In September of 1620, led by William Bradford and William Brewster, they set sail on the Mayflower, headed toward Virginia. However, two months later they found themselves at Cape Cod. On November 21, before setting foot on dry land, the leaders of the colony drew up the now famous Mayflower Compact, America's first great constitutional document. Its purpose was to create, in God's presence, a covenant among themselves and "frame such just and equal laws, ordinances, acts, constitutions and offices... as shall be thought most meet and convenient for the general good of the colony."

They then discovered a hospitable harbor, which they called Plymouth, and decided to stay. Forty-four settlers died that first winter in the New England wilderness. However, by March 1621 they had built a settlement and chosen William Bradford (1590-1657) to be their Governor.

Ten years later began the mass migration of Puritans from England to Massachusetts seeking the freedom to practice their Calvinist religion and build a Commonwealth based on the Bible. Their charter permitted them to govern themselves, to elect their own governor and legislators. They organized their town churches on the Congregational form as outlined by Calvin in his Institutes. The church was to maintain its ecclesiastical independence from the civil authority and exert a brotherly discipline over its members. Its membership elected its ministers and other officers, and no church dominated any other church. It was this democratic church governance that formed the basis of America's free society.

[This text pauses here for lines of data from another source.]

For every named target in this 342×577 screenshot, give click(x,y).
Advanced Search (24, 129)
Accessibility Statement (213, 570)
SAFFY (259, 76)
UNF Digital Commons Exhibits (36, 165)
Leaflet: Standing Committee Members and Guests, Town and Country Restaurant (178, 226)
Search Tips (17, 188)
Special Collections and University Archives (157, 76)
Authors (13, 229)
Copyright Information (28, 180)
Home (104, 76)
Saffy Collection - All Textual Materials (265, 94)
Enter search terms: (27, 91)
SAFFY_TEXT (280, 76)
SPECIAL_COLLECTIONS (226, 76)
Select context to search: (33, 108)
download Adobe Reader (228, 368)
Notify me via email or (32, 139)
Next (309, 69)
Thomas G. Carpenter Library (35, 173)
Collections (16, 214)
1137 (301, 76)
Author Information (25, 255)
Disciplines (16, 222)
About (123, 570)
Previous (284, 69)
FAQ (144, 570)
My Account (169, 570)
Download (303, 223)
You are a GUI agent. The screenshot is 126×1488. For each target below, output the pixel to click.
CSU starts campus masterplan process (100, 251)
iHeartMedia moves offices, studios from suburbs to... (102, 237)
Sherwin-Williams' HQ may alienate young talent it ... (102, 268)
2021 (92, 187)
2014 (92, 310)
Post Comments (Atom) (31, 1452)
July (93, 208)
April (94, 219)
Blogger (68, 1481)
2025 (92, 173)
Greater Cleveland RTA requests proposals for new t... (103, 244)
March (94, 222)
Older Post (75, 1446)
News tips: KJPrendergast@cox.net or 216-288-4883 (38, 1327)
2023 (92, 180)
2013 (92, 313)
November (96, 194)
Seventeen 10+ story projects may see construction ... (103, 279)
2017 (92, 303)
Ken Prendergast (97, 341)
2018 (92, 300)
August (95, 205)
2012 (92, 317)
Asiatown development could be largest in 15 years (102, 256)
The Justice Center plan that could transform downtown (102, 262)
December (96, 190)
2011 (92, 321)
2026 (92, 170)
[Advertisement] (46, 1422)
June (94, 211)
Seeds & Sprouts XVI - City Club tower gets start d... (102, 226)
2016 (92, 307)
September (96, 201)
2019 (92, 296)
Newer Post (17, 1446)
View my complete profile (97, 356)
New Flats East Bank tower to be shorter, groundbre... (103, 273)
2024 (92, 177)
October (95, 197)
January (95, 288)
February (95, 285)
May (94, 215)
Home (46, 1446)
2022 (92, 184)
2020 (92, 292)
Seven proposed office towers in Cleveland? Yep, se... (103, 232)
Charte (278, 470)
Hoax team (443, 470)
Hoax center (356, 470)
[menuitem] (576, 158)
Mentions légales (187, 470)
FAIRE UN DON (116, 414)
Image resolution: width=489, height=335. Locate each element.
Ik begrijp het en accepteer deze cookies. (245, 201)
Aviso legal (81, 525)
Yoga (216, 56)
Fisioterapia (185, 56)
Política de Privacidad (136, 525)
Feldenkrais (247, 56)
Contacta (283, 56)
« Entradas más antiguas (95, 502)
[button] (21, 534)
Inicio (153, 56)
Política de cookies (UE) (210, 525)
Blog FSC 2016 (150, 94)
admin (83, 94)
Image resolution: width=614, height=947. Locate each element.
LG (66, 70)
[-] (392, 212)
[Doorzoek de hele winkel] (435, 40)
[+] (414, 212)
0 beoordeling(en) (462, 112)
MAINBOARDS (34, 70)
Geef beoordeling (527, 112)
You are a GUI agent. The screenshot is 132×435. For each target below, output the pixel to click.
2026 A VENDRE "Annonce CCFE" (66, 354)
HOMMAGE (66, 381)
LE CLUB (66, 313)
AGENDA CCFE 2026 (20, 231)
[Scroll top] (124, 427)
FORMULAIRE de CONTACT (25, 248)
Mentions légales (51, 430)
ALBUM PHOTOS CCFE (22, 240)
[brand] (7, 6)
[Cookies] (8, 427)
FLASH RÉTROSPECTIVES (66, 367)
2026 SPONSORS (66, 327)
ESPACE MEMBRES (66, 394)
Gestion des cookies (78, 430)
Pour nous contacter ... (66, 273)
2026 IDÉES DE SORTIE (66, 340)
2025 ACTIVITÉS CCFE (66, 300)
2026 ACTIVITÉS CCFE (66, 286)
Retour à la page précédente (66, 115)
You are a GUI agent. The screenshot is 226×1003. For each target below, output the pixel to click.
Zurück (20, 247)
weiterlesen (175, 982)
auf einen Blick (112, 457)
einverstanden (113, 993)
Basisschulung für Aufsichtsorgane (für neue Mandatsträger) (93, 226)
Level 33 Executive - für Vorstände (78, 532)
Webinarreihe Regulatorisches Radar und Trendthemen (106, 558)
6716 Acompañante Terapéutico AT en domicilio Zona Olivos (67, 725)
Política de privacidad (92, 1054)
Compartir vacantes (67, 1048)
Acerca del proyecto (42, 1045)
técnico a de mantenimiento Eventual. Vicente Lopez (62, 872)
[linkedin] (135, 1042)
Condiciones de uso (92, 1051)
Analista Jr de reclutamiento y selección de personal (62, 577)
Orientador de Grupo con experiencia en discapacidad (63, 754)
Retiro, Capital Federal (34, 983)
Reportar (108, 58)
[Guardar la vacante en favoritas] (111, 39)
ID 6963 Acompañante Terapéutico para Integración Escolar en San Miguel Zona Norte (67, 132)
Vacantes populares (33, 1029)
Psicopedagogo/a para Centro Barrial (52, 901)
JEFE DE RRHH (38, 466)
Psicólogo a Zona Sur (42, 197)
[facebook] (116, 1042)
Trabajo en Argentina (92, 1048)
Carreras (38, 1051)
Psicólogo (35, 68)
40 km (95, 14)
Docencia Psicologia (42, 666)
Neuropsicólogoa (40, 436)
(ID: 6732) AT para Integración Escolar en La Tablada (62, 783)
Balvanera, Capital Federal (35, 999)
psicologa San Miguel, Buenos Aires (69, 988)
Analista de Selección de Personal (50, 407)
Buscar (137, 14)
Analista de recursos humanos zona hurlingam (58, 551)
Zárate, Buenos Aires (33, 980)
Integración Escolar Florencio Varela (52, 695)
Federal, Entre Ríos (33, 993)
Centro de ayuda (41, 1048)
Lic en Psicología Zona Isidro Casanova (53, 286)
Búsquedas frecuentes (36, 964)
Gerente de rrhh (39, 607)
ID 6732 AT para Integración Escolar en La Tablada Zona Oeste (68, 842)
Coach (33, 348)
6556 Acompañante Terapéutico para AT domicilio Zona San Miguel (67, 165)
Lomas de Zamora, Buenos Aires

To the Puritans, the education of children was uppermost in their minds. If a Christian civilization was to flourish in the wilderness, institutions would have to be created to make that happen. Thus it was that in 1636, the Massachusetts legislature, known as the General Court, began laying the groundwork for the colony's education system. Four hundred pounds were appropriated toward the establishment of what was to become Harvard College.

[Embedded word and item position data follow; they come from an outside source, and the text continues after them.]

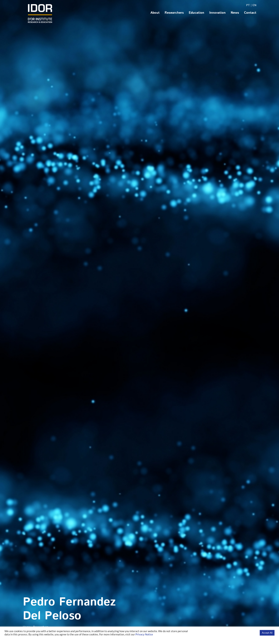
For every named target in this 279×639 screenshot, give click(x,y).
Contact (250, 12)
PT (248, 5)
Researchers (174, 12)
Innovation (217, 12)
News (235, 12)
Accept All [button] (267, 632)
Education (196, 12)
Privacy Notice (144, 634)
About (155, 12)
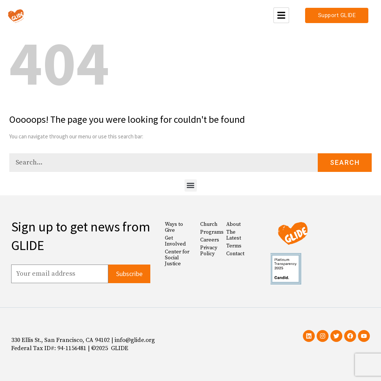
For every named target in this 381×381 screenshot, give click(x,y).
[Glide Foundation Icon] (16, 15)
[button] (191, 185)
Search (345, 162)
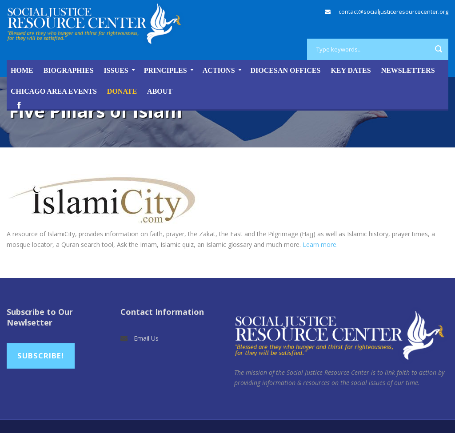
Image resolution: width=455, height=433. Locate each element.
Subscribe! (40, 355)
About (159, 91)
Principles (165, 70)
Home (22, 70)
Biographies (69, 70)
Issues (116, 70)
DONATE (122, 91)
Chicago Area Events (54, 91)
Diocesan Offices (286, 70)
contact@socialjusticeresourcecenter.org (393, 12)
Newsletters (408, 70)
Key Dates (351, 70)
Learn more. (320, 244)
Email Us (146, 338)
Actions (219, 70)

Considering that there were less than 5,000 persons in the entire colony at the time and that the grant was larger than all of the taxes levied on the colony in a single year, it indicated how important education was considered in the infant Bible commonwealth.

Calvin had stressed the importance of an intelligent, learned clergy, knowledgeable in Hebrew, Latin, and Greek, familiar with the writings of the Church Fathers, the Reformers, and the Holy Scripture. He had also stressed the secular and economic benefits of education.

Thus, in 1642, the General Court enacted its first law concerning the education of the colony's children. It ordered:

"That the selectmen of every town, in the several precincts and quarters where they dwell, shall have a vigilant eye over their brethren and neighbors, to see, first, that none of them shall suffer so much barbarism in any of their families, as not to endeavor to teach, by themselves or others, their children and apprentices as much learning as may enable them perfectly to read the English tongue, and knowledge of the capital laws, upon penalty of 20 shillings for each neglect therein; also, that all masters of families do, once a week, at least, catechize their children and servants in the grounds and principles of religion."

Five years later, the General Court enacted a more extensive school law, stating,

"It being one chief project of that old deluder, Satan, to keep man from the knowledge of the Scriptures... and to the end that learning may not be buried in the grave of our forefathers... It is therefore ordered... that every township within this jurisdiction, after the Lord hath increased them to the number of fifty householders, shall then forthwith appoint one within their town to teach all such children as shall resort to him, to write and read... And it is further ordered, that where any town shall increase to the number of one hundred families or householders, they shall set up a grammar school, the masters thereof being able to instruct youths so far as they may be fitted for the university."

Thus, in the short period of only 17 years, the Puritan colonists had already established the foundation of an education system from primary school to the university. Quite a beginning!